6.2. Whether the End-Members Can Be Appropriately Selected or Determined

[41] Selection of end-members is another critical issue that has been controversial in the remote sensing-based ET estimation community. The model developers claimed difficulties and subjectivity in selecting end-members [e.g., Allen et al., 2007; Bastiaanssen et al., 2010], and other researchers have confirmed this through a number of theoretical and experimental studies [e.g., Choi et al., 2009; French et al., 2005a, 2005b; Long and Singh, 2012b; McVicar and Jupp, 1998; Timmermans et al., 2007]. This is because different extents of study sites and spatial resolutions of satellite images could have variable contrast in soil moisture and fc, which may fundamentally determine the magnitudes of Tmax and Tmin and therefore result in differing EF and LE retrievals. For instance, selection of the hot extreme from a humid agricultural field (e.g., the SMACEX) could be problematic, and the cold extreme may not exist over arid and semiarid regions. Moreover, seasonal variation in vegetation and crops could also result in different contrasts in soil moisture and fc. Satellite images acquired in late autumn, winter, and early spring could exhibit more homogeneous wetness and surface cover conditions, which may result in underperformance of spatial variability models. Therefore, determination of end-members and applicability of spatial variability models may also depend on the season. Furthermore, evaluation of SEBAL and METRIC herein has shown that during rapid growth in crops in rainfed fields coinciding with marked variation in soil moisture, locations of end-members may vary with days. This may not hold true over irrigated areas where the cold extreme may be fixed to certain surfaces if contamination by clouds can be favorably removed from a scene [Allen et al., 2007; Long et al., 2011]. In practice, varying extents and spatial resolutions of satellite images would be available, and it is not occasional to obtain images contaminated by clouds. These issues exacerbate difficulties and uncertainties in selecting end-members [Marx et al., 2008; Verstraeten et al., 2005]. It is noted that METRIC tends to do better at the cold extreme by using ground-based reference ET to resolve the energy balance for the cold end. However, the determination of actual ET for the hot extreme appears to be more difficult and sometimes needs consultation with the model developers [e.g., Choi et al., 2009].

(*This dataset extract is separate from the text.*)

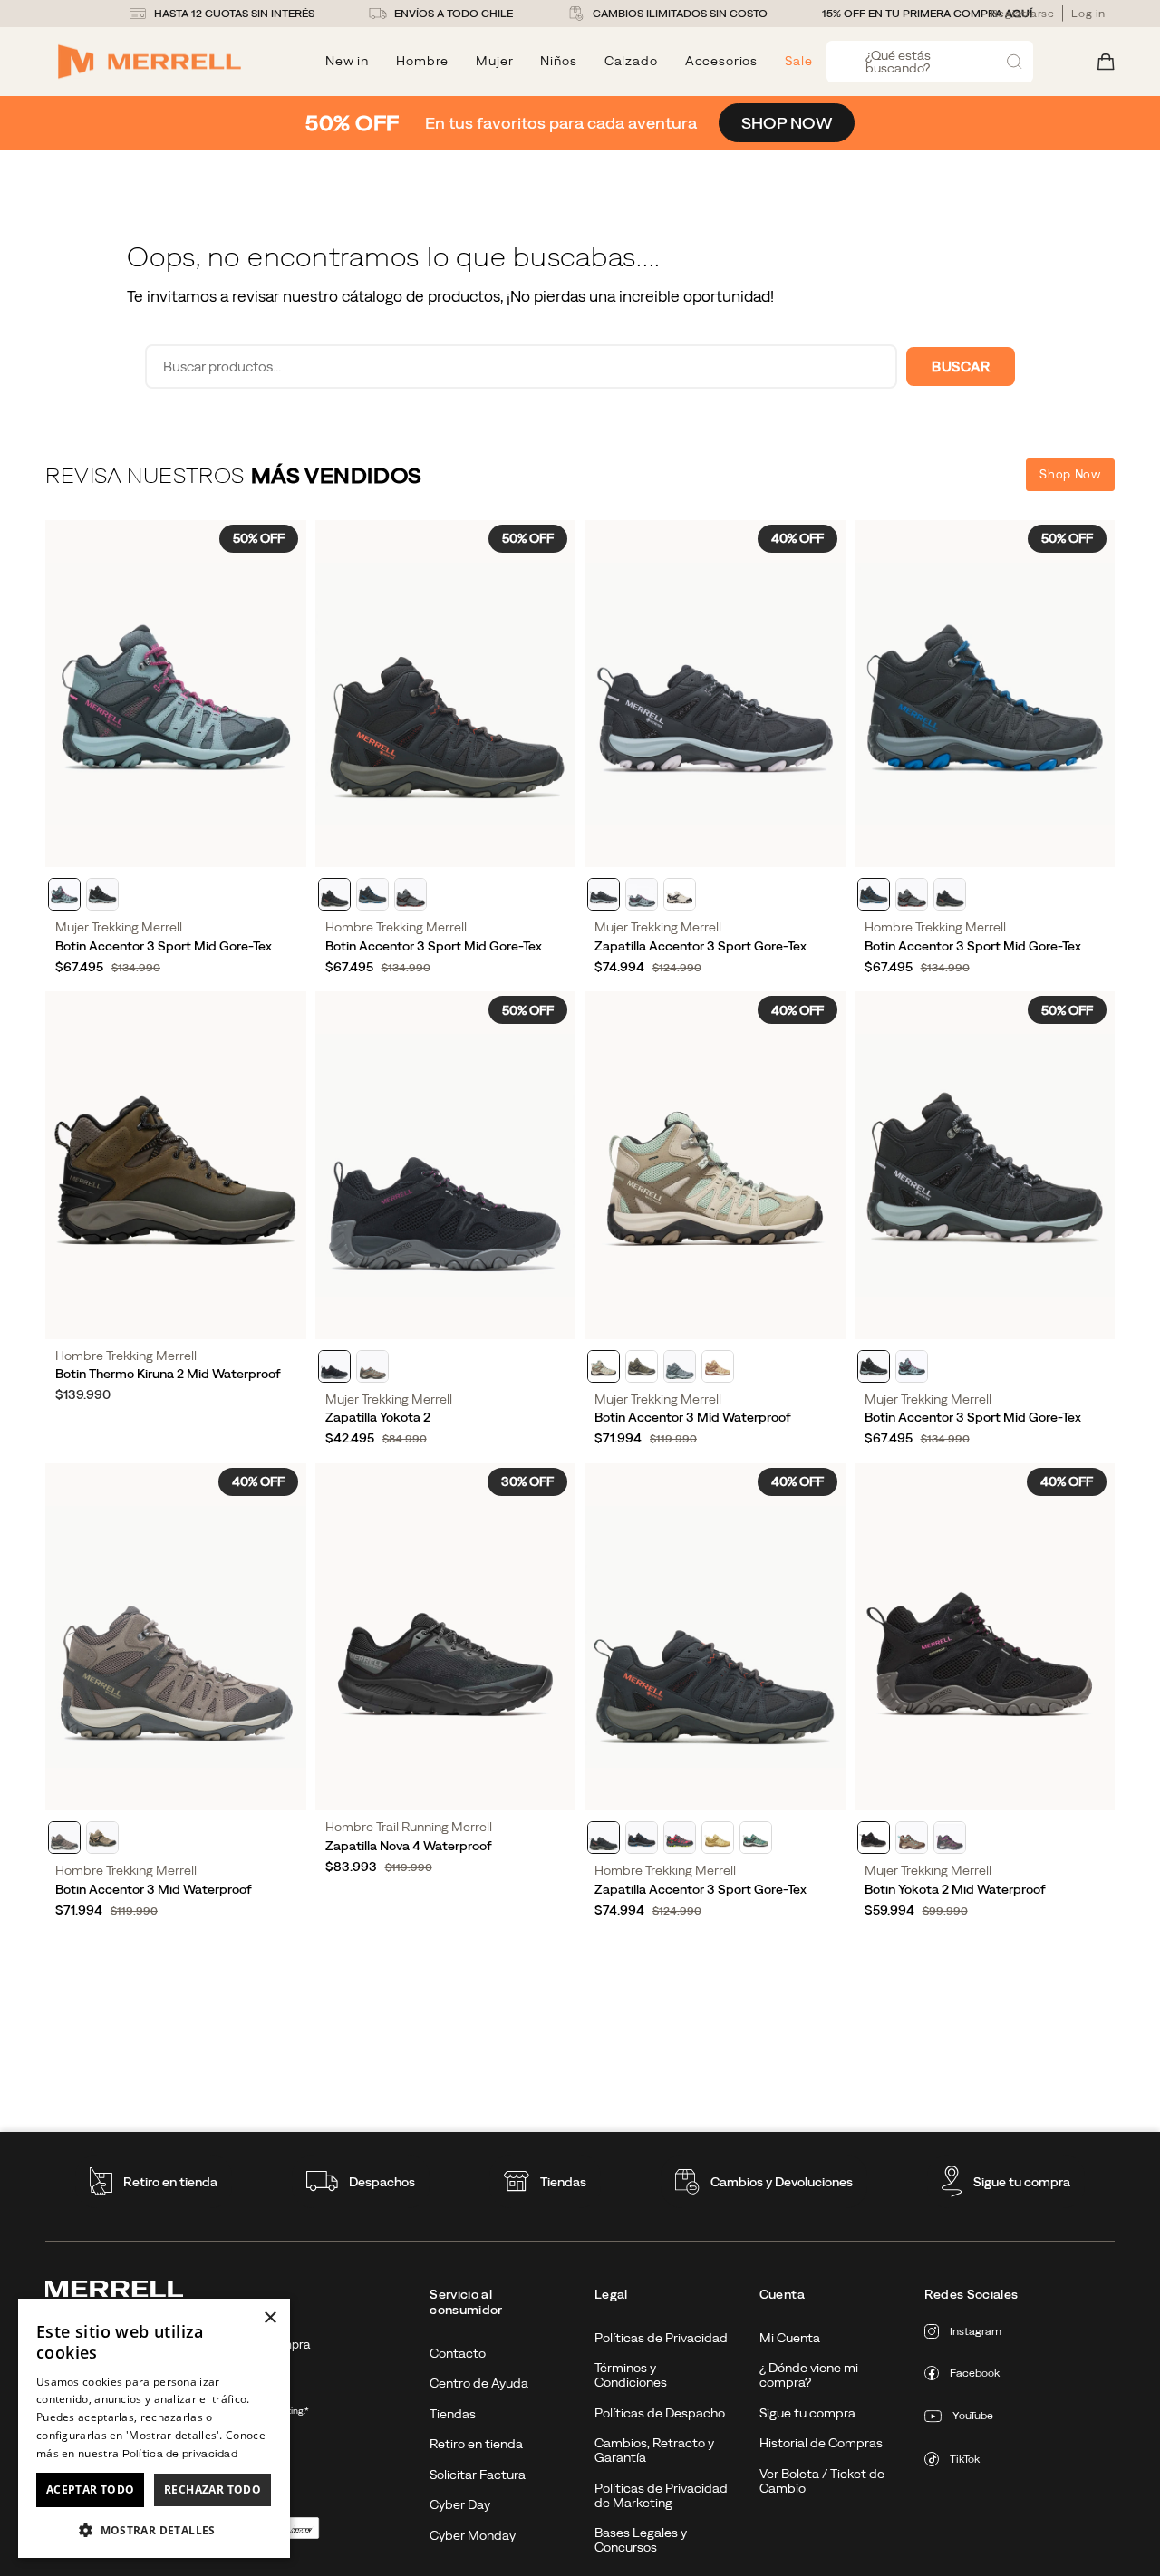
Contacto (458, 2353)
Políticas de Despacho (659, 2413)
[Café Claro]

[42] Limiting edges for triangle models can also be derived by regression analysis of fc-Ts or α-Ts scatterplots [e.g., Jiang and Islam, 2001; Verstraeten et al., 2005]. To apply the triangle model to arid areas where the lower limiting edge of EF appears to rarely exist in a scene, the upper limiting edge was extended to intersect with fc = 1 to infer a constant lower limiting edge [Tang et al., 2010]. However, this method still overestimates the lower limiting edge, evidenced by pixels with relatively high fc and lower Ts than the inferred lower limiting edge [see Tang et al., 2010, Figure 7]. Derivation of limiting edges appears to be far less than satisfactory, and determination of end-members for spatial variability models has not been fully resolved.

[43] On the other hand, TSEB and SEBS tend to be context independent, not being affected by uncertainties in the selection of end-members [e.g., French et al., 2003; Kalma et al., 2008]. This is achieved by (1) a more realistic description of the two-source scheme involved in TSEB [Kustas and Anderson, 2009; Kustas et al., 2007] or (2) increasing the input effort of meteorological variables (e.g., Ta and ea) to derive wet and dry limits for each pixel for SEBS [Su, 2002]. Some approaches do not necessitate end-member selection, either, e.g., the normalized difference temperature index (NDTI) [McVicar and Jupp, 1998, 1999, 2002], the two-source trapezoid model for ET (TTME) [Long and Singh, 2012a], and a modified TTME model [Yang and Shang, 2013]. Critical in TSEB and SEBS is the use of the Priestley-Taylor equation to determine the wet limit of transpiration from vegetation canopy for TSEB and the use of relatively coarse meteorological fields to determine the wet and dry limits of LE based on the Penman-Monteith equation for each pixel for SEBS. These issues combined with associated procedures were investigated [e.g., Agam et al., 2010] and warrant further study. To fully understand longer-term evaporative dynamics, including the recently widely reported declines in observed atmospheric evaporative ability made by measuring pan evaporation [McVicar et al., 2012], fully physically based estimates of potential ET are advocated.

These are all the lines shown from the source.